As ações movidas por municípios na Justiça

Fachada do Supremo Tribunal Federal (STF)
Fachada do Supremo Tribunal Federal, em Brasília | Foto: Divulgação/STF

Em Cachoeira Grande (MA), a população passou de 10.032 para 10.189 — faixa mínima para subir no FPM. A decisão foi suspensa em segunda instância e mantida pelo Supremo Tribunal Federal, que entendeu não caber ao Judiciário presumir população.

Há casos mais expressivos. Humaitá (AM) passou de 57 mil para 91 mil habitantes por decisão judicial. Tabatinga (AM) obteve 158 mil moradores, ante 71 mil na prévia do Censo de 2022, mas o entendimento foi revertido. Em Amaturá (AM), o juiz Ricardo Campolina de Sales fixou 16 mil habitantes, acima dos 11 mil apontados pelo IBGE.

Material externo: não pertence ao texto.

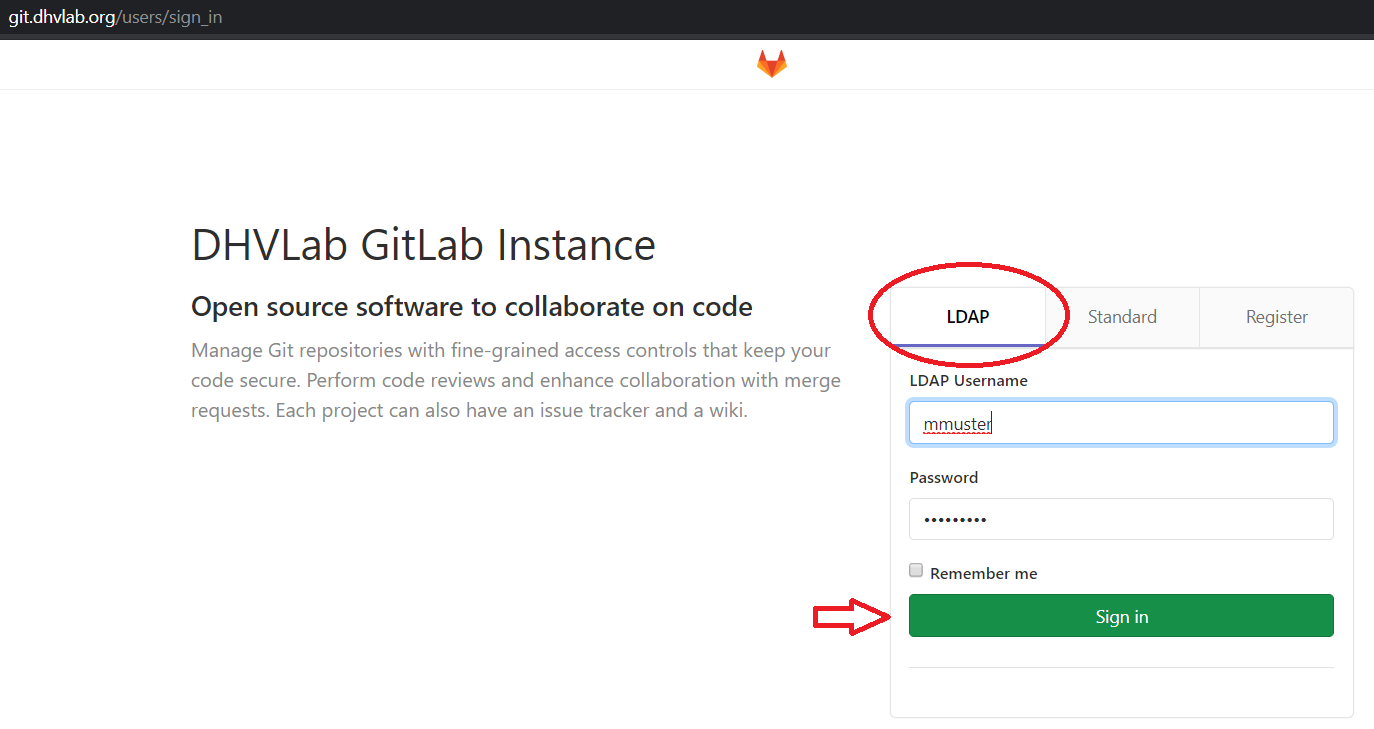Click the LDAP Username label
This screenshot has width=1374, height=729.
click(968, 381)
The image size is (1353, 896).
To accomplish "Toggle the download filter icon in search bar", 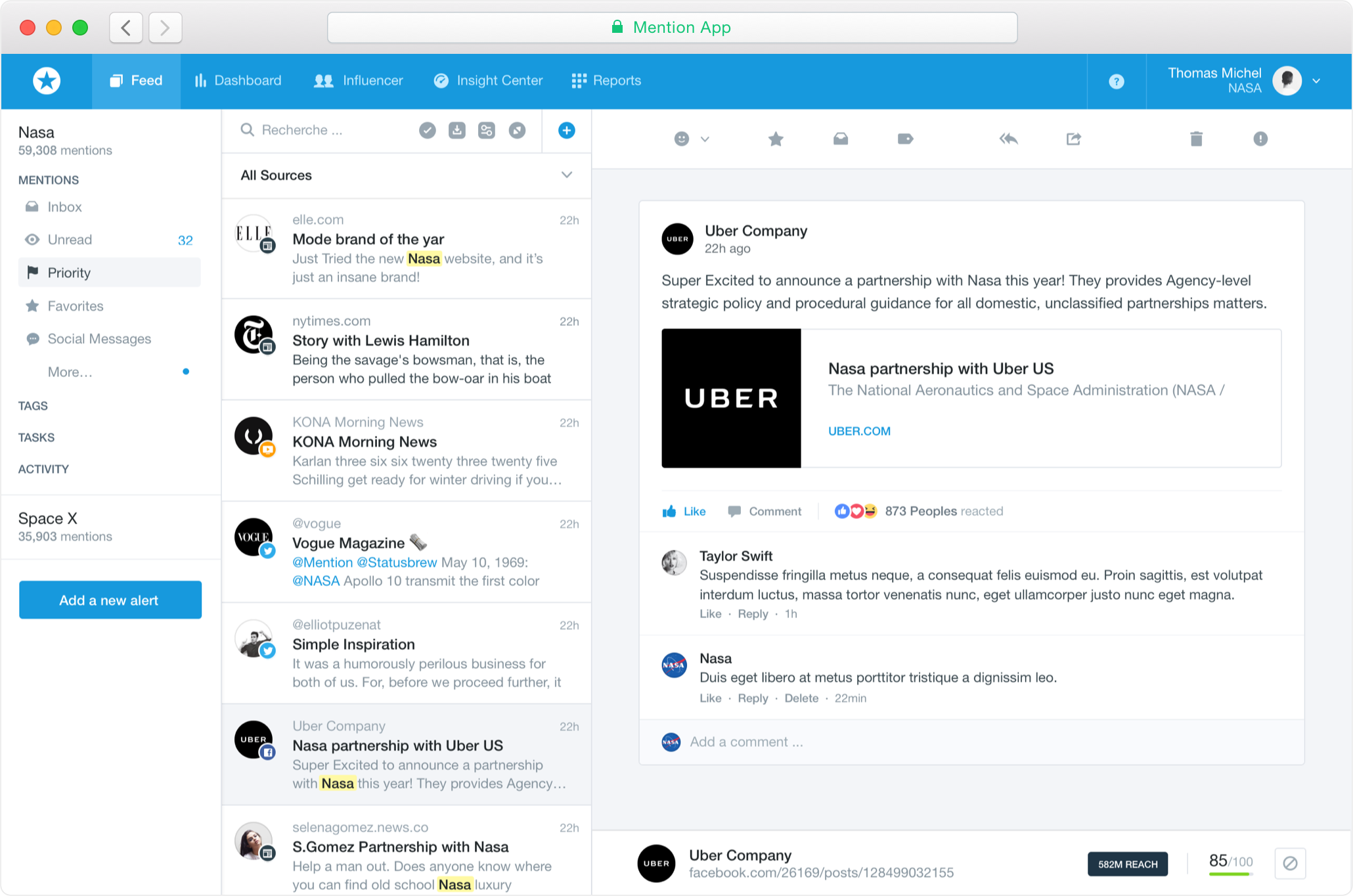I will coord(455,130).
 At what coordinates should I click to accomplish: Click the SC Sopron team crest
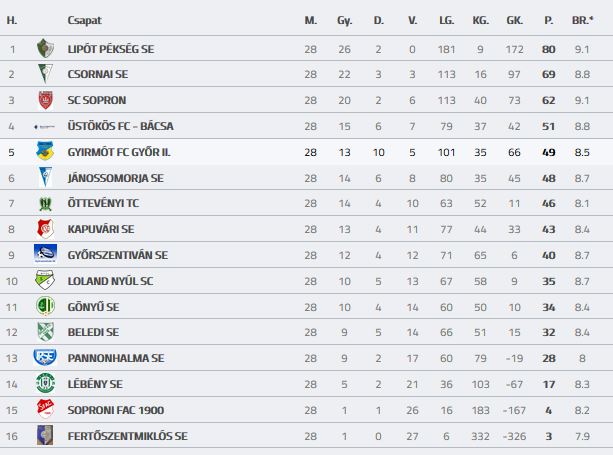pos(45,100)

O impacto total é desconhecido. O TCU afirma que a informação caberia ao Banco do Brasil, responsável pelos repasses, que declarou não mensurar efeitos agregados. Quando uma cidade sobe de faixa, reduz a fatia das demais.

Grande parte das ações é movida por advogados contratados sem licitação, sob alegação de notória especialização. A advogada Camila Rodrigues da Silva tem contratos com ao menos oito municípios e cobra 20% do valor recuperado. Em Itacoatiara (AM), ação sob sua condução cobra R$ 56 milhões da União, o que representaria R$ 11 milhões em honorários.

A Advocacia-Geral da União sustenta haver indícios de má-fé em parte das demandas e aponta concentração de decisões na 3ª Vara Federal do Amazonas, com ao menos 25 municípios beneficiados. Advogados negam irregularidades. O juiz afirma que suas decisões seguem a lei e podem ser revistas por recurso e por órgãos de controle.